KOLUMNE – UNTERLÄNDER IM OBERLAND - Stiller Januar …
07.01.2020 KolumneStiller Januar …
Januar – diesen Monat mag ich in den Bergen am liebsten: verschneite Bäume … der Engstligen-Bach mit seinen glitzernden Steinen, auf denen Eisblumen blühen … der gefrorene Wasserfall, der wie eine gigantische Skulptur am Berg klebt. Und ...
Stiller Januar …
Januar – diesen Monat mag ich in den Bergen am liebsten: verschneite Bäume … der Engstligen-Bach mit seinen glitzernden Steinen, auf denen Eisblumen blühen … der gefrorene Wasserfall, der wie eine gigantische Skulptur am Berg klebt. Und natürlich: der Wildstrubel mit seinem Schneerücken, so wie wir ihn als Kinder auch im Sommer kannten.
Irgendwie hat die stille Winterwelt nach dem knallenden Neujahrsrummel etwas Verzaubertes, Magisches.
Und vor allem: Man ist unter sich.
Touristen kommen nur am Wochenende. Oder dann wie Heuschreckenschwärme ans grosse Rennen.
Jetzt wird das kleine Adelboden zum grossen Weltort. Schon nach dem ersten Lauf ist mein Garten vollgepisst, vollgekotzt – nein. D a s muss ich nicht haben. Ich ziehe Leine. Und verdufte nach Thun, wo die Januar-Welt sanft und in Ordnung ist.
Klar. Der Weltcup muss sein. Er bringt Geld. Er bringt Leute. Vor allem aber bringt er wichtige Werbung für den Ort.
Und nochmals klar: Ich bin stolz, wenn meine Freunde im Ausland beim Wort «Adelboden» aufhorchen. Und dann fragen: «… ist das nicht der Ort, wo diese Rennen stattfinden!?»

- _Aufgabe 1_:
Beantworte zur Kolumne über den Januar in Adelboden:
(a) Welchen Monat mag die schreibende Person in den Bergen am liebsten?
(b) Wann kommen laut der Kolumne Touristen?
(c) Wohin zieht sich die schreibende Person während des Rennens zurück?

- _Aufgabendaten_:
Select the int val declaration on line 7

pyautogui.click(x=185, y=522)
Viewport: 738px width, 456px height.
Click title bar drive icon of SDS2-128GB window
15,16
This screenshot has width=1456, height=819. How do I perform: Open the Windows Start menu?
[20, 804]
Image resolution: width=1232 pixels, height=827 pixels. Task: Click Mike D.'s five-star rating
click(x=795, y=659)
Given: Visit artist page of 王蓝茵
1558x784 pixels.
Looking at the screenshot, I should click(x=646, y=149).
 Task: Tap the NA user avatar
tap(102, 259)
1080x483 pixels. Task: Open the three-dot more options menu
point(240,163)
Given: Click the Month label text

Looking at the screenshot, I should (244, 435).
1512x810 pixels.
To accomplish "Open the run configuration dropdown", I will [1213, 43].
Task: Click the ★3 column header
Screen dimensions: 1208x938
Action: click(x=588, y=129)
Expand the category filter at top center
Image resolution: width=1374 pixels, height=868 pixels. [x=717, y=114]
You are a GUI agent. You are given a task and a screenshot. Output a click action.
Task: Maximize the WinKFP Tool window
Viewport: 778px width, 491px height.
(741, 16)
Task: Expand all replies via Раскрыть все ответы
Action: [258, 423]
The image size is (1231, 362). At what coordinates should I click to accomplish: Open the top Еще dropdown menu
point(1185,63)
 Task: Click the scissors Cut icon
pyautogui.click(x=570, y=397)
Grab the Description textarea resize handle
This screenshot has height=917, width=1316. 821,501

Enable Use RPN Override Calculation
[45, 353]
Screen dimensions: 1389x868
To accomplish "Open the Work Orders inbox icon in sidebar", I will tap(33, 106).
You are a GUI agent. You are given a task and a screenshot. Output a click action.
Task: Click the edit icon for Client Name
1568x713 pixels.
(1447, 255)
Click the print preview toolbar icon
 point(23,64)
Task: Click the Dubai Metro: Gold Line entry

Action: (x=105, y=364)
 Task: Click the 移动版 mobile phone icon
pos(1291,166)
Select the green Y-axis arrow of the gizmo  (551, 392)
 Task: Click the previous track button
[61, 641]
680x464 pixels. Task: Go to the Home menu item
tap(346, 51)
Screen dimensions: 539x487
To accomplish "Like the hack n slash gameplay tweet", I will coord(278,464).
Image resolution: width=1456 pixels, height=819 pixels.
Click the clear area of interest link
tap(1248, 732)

- _Aufgabe 2_:
Gib aus den Einträgen alles von der Zeile mit „1080x483 pixels. Task: Open“ bis hinunter zur Zeile mit „Action: click(x=588, y=129)“ wortgetreu wieder, beide Zeilen eingeschlossen.

- _Vollständige Antwort 1_:
(a) Den Januar.
(b) Nur am Wochenende oder in Schwärmen zum grossen Rennen.
(c) Nach Thun.

- _Vollständige Antwort 2_:
1080x483 pixels. Task: Open the three-dot more options menu
point(240,163)
Given: Click the Month label text

Looking at the screenshot, I should (244, 435).
1512x810 pixels.
To accomplish "Open the run configuration dropdown", I will [1213, 43].
Task: Click the ★3 column header
Screen dimensions: 1208x938
Action: click(x=588, y=129)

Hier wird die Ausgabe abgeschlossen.